Не задохнуться | страница 7
"Я люблю вас, де-е-евачки. Я люблю вас, ма-а-альчики
Как жаль, что в этот вечер звёздный тает снег"
Ну твою ж мать, хорошо хоть в наушниках. Надо срочно записать что-то нормальное.
Хватая ртом воздух, я вылетел из подъезда, столкнулся с тем же дедом. Он бежал обратно бодрой иноходью опытного физкультурника. В правой руке бутылка "Русской", в левой батон.
– А? – потряс он бутылкой в воздухе, мигая правым глазом.

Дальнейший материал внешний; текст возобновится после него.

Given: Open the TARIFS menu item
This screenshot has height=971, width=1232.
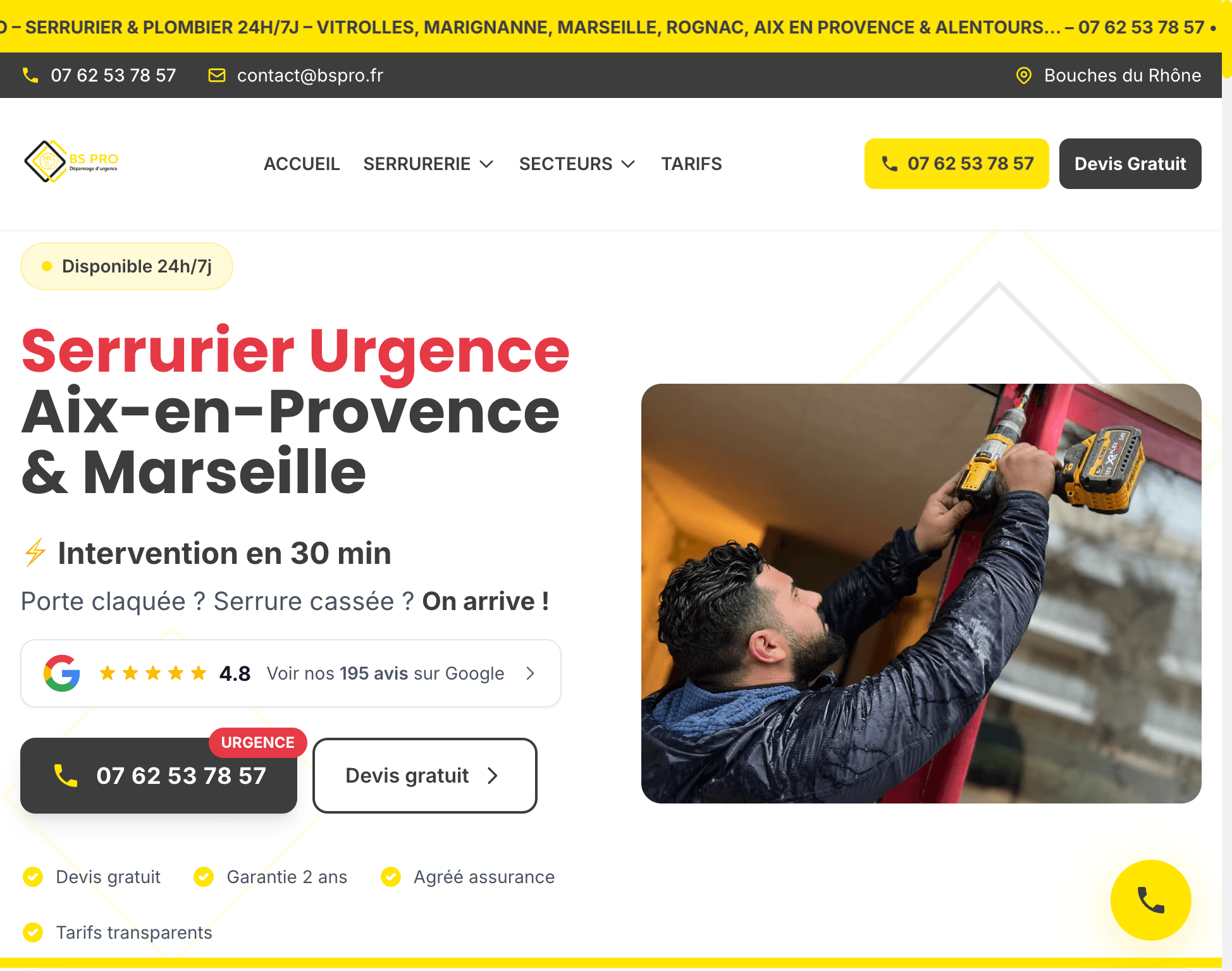Looking at the screenshot, I should coord(691,164).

А что "а"? Порадоваться? Выпить с ним? Как же хочется куда-то на север, в мороз, уничтожающий все запахи. Вдыхать свежий студёный воздух, пахнущий только снегом и кислородом, и чтоб ни души вокруг. Только я и чистый снег. Но вокруг залитый солнцем южный двор, бельё пахнет "Новостью", от загончика с курями тянет помётом, из зелёного ящика "для пищевых отходов" – тухлятиной, с Толстого бензином и пылью. И я бегу отсюда почти на панике. Я хочу воздуха, чистого, не вонючего, а его нету, закончился весь в городе, если и был когда-то.
"Но не растает свет от ваших глаз, и нет
желаний скучных, будем вместе много лет"
Надрывается гнусавый голос в моих наушниках. "Нау" запишу, пока мозги из ушей не вытекли.
"У меня есть рислинг
и тока-ай,
новые пластинки,
семьдесят седьмой Акай"
Я лежал на боку, на покрывале из чего-то, что, кажется, называется габардином. Носом упирался практически в стенку, в старые тёмно-зелёные обои, втягивал запах бумаги и картофельного клейстера. Два угла в этой комнате располосованы на высоту до метра. Я часто там стоял, наказанный, уткнувшись носом в эти обои, и детским ногтем протыкал их там, где в самом углу за ними была пустота. В эти же обои я утыкался лбом и носом четыре года назад. Когда запачкался. Всю жизнь был чистым, а стал грязным, мылся два раза в день, чтобы ничем не пахнуть, яростно оттирал свои трусы и носки, чтобы никто не заметил моей грязи, тщательно ополаскивал ванную и раковину, чтобы никакие мыльные следы не напомнили обо мне. Грязь попала внутрь, забила дыхательные пути, и я начал задыхаться.
После развода с отчимом мама искала себя. В процессе поисков всплывали разные люди.
Фермер, разводивший коз, с коричневой кожей и глазами алкаша в завязке.
Хромой красавчик с работы, которого мамины подруги называли Жоффреем и алчно закатывали подведённые стрелками глаза.
Ещё один был, хороший дядька, высокий и богатый, который никогда не лез под кожу… хорошо помню его грустные семитские глаза, когда мама указала ему на дверь.
По этому последнему пути прошли они все, и очень быстро. Никто надолго не задержался.